Find every line in the records below that contains "with", and copy it.

Dataset entries
☆ ☆ ☆ ☆ ☆ ☆ ☆
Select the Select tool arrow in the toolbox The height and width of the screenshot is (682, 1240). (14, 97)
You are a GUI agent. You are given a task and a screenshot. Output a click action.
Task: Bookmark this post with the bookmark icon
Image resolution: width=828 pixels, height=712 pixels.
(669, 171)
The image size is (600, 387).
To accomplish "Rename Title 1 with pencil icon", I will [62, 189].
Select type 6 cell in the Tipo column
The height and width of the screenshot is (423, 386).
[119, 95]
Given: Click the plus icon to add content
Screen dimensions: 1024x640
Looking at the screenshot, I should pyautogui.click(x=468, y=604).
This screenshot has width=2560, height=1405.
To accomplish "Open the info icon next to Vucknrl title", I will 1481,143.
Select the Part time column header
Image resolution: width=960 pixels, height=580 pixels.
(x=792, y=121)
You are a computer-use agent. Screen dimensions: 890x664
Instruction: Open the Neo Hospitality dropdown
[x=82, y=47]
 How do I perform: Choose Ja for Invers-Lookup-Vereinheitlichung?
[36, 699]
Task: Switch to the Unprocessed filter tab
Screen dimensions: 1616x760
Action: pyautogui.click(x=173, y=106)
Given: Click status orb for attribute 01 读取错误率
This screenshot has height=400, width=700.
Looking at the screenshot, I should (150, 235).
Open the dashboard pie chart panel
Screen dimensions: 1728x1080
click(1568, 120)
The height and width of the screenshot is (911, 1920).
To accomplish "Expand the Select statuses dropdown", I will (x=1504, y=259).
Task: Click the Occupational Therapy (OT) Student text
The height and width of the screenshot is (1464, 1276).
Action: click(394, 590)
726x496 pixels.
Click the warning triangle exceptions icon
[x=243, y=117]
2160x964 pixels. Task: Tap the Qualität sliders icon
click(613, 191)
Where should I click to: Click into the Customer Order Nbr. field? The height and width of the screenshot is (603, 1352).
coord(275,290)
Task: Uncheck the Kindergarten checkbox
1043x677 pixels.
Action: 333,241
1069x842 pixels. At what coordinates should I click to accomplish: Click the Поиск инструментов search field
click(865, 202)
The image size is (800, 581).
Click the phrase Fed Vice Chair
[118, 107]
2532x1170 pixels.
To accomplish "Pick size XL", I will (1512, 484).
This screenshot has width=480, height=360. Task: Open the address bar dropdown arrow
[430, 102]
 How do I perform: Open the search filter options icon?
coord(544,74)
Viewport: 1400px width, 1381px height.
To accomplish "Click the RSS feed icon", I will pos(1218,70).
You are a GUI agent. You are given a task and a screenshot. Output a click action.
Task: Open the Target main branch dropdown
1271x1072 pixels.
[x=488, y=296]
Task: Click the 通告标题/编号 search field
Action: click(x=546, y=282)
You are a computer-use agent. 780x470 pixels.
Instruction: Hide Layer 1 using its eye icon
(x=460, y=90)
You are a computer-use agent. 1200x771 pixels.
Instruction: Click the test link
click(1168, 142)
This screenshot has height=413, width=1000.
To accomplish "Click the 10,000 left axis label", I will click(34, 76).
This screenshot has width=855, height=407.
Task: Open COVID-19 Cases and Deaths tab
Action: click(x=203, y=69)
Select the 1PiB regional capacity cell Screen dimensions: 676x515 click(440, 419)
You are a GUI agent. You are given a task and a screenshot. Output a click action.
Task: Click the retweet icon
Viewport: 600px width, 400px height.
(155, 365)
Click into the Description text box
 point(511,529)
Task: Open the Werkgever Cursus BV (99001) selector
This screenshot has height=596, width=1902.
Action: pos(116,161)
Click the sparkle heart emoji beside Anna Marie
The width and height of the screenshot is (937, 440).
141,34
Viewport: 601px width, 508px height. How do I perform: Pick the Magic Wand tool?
☆ ☆ ☆ ☆ ☆ ☆ ☆
§ **FINAL ANSWER**
Task: Bookmark this post with the bookmark icon
To accomplish "Rename Title 1 with pencil icon", I will [62, 189].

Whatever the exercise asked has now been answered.